The Witch of Prague eBook

This eBook from the Gutenberg Project consists of approximately 497 pages of information about The Witch of Prague.

It was very simple.  Soon after Compline was over the nun had gone to Unorna’s room, had knocked and had entered.  To her surprise Unorna was not there, but Sister Paul imagined that she had lingered over her prayers and would soon return.  The good nun had sat down to wait for her, and telling her beads had fallen asleep.  The unaccustomed warmth and comfort of the guest’s room had been too much for the weariness that constantly oppressed a constitution broken with ascetic practices.  Accustomed by long habit to awake at midnight to attend the service, her eyes opened of themselves, indeed, but a full hour later than usual.  She heard the clock strike one, and for a moment could not believe her senses.  Then she understood that she had been asleep, and was amazed to find that Unorna had not come back.  She went out hastily into the corridor.  The lay sister had long ago extinguished the hanging lamp, but Sister Paul saw the light streaming from Beatrice’s open door.  She went in and called aloud.  The bed had not been touched.  Beatrice was not there.  Sister Paul began to think that both the ladies must have gone to the midnight service.  The corridors were dark and they might have lost their way.  She took the lamp from the table and went to the balcony at which the guests performed their devotion.  It had been her light that had flashed across the door of the tabernacle.  She had looked down into the choir, and far below her had seen a figure, unrecognisable from that height in the dusk of the church, but clearly the figure of a woman standing upon the altar.  Visions of horror rose before her eyes of the sacrilegious practices of witchcraft, for she had thought of nothing else during the whole evening.  Lamp in hand she descended the stairs to the choir and reached the altar, providentially, just in time to save Beatrice from falling a victim again to the evil fascination of the enemy who had planned the destruction of her soul as well as of her body.

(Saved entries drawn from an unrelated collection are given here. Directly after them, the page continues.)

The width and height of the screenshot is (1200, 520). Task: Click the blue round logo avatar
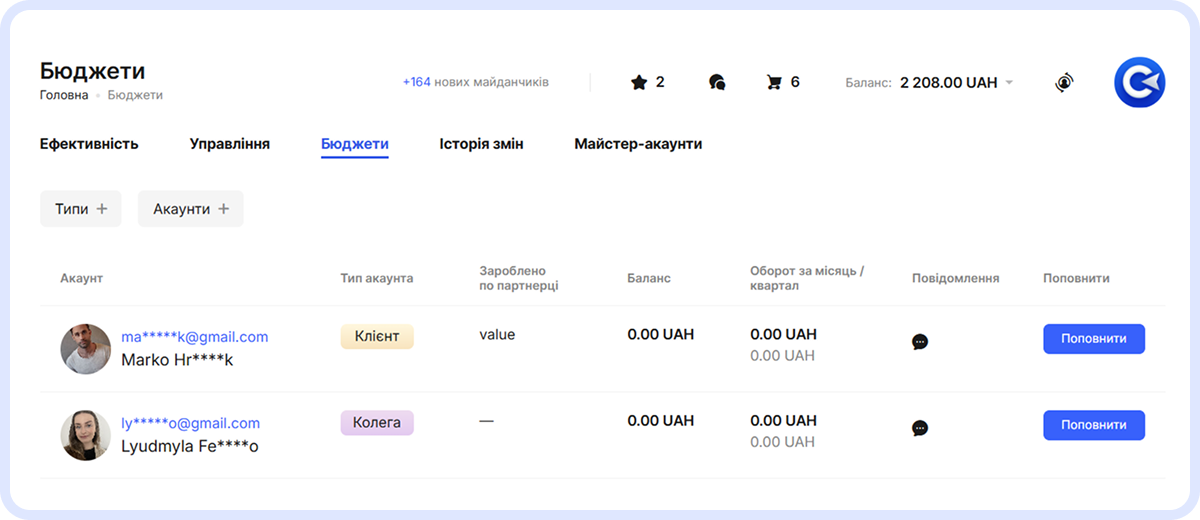(1140, 82)
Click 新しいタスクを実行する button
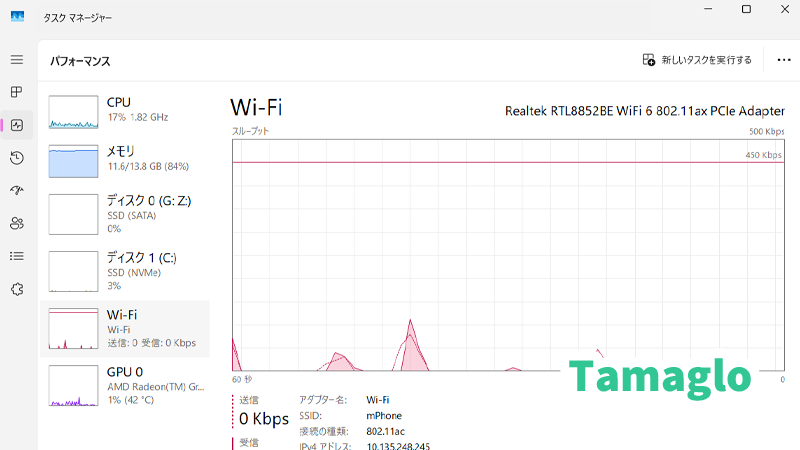The width and height of the screenshot is (800, 450). tap(697, 60)
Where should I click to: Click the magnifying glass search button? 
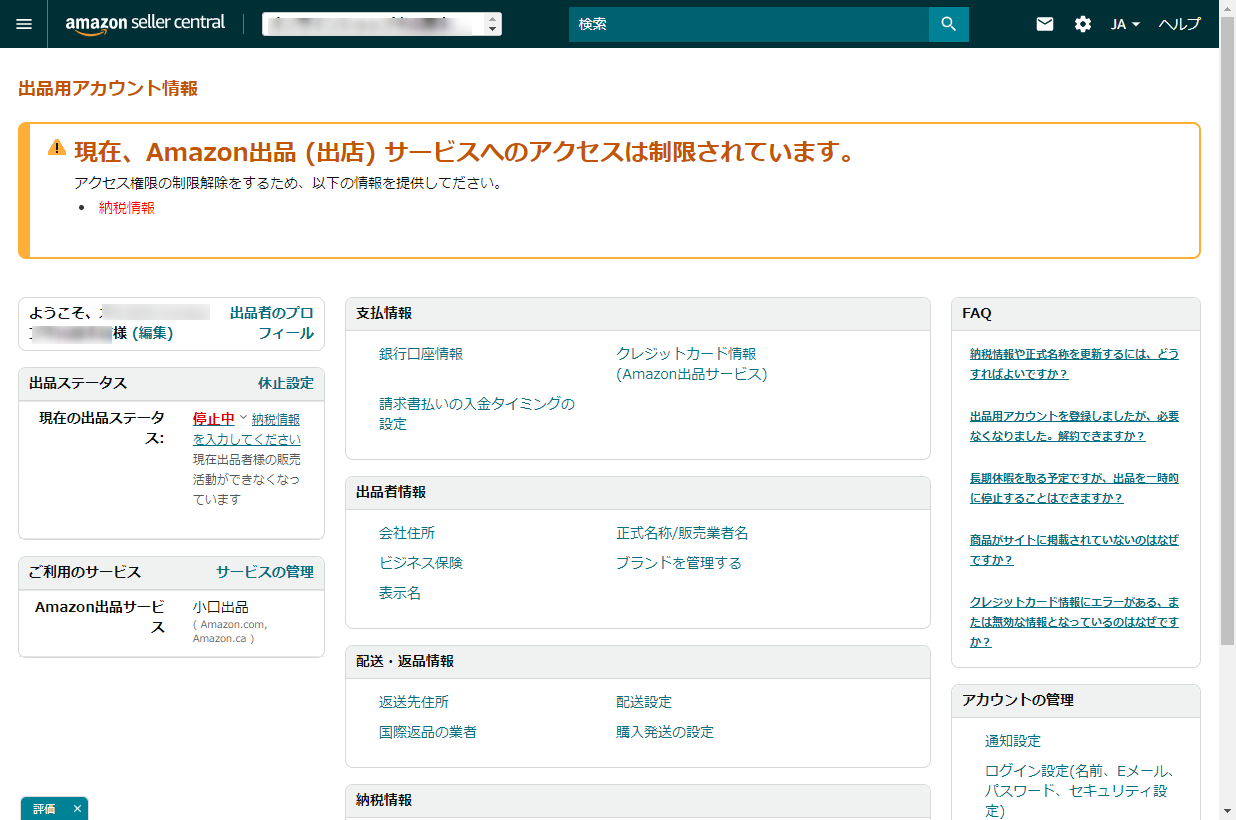coord(948,24)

“What is this?  What are you doing in this holy place and at this hour?” asked Sister Paul, solemnly and sternly.

Unorna folded her arms and was silent.  No possible explanation of the struggle presented itself even to her quick intellect.  She fixed her eyes on the nun’s face, concentrating all her will, for she knew that unless she could control her also, she herself was lost.  Beatrice answered the question, drawing herself up proudly against the great altar and pointing at Unorna with her outstretched hand, her dark eyes flashing indignantly.

“We were talking together, this woman and I. She looked at me—­she was angry—­and then I fainted, or fell asleep, I cannot tell which.  I awoke in the dark to find myself lying upon the altar here.  Then she took hold of me and tried to make me sleep again.  But I would not.  Let her explain, herself, what she has done, and why she brought me here!”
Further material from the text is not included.